According to the Security Capabilities Benchmark Study, organisations that have not yet suffered a
security breach may believe their networks are safe. This confidence is probably misplaced, considering that 49% of the security professionals surveyed said their organisations have had to manage public scrutiny following a security breach.
"Due to various constraints, organisations can only investigate only 56% of the security alerts they receive on a given day. Half of the investigated alerts (28%) are deemed legitimate; less than half (46%) of legitimate alerts are remediated. In addition, 44% of security operations managers receive more than 5000security alerts per day," reveals the report
Charmaine Houvet, public policy and government affairs director: Africa at Cisco discussed cyber security within the public sector. She made reference to a recently released report which focuses on how Asian leaders can capitalise on the threat of cyber security.
"According to the report, at least 1000 of the top Asian companies stand a risk of losing up to US 750 billion in terms of market capitalisation due to cyber crime. The report was quickly grabbed by the leaders of Thailand, Singapore and Malaysia, and they quickly called the Cisco government affairs teams to try and understand what processes they need to start putting in place to minimise the risks of cyber security," continued Houvet.
Professor Klaus Schwab, founder and executive chairman of the World Economic Forum, she continued, once said the fourth industrial revolution is either going to be a time of great promise for many countries or a time of tremendous perils.
"I wondered if SA will adopt the peril or the great promise part.
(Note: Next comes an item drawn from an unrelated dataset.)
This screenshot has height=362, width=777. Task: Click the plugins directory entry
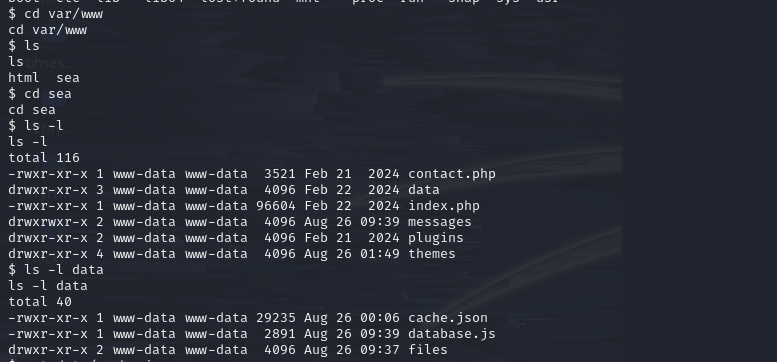point(436,238)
Collaboration and partnerships with government will be very important in the fight against cyber security. If you look at the number of breaches that have taken place within government, it's always been a concern for us. However, when you work inside these government entities you marvel at the amount of security processes that one finds as part of government's internal systems," she explained.
As organisations in SA increasingly embrace digitisation, they will need to take a holistic approach to cyber security that ensures it is elevated to a business-level priority and its importance is instilled throughout the organisational culture," concluded Tinus Janse van Rensburg, regional manager of security at Cisco Africa.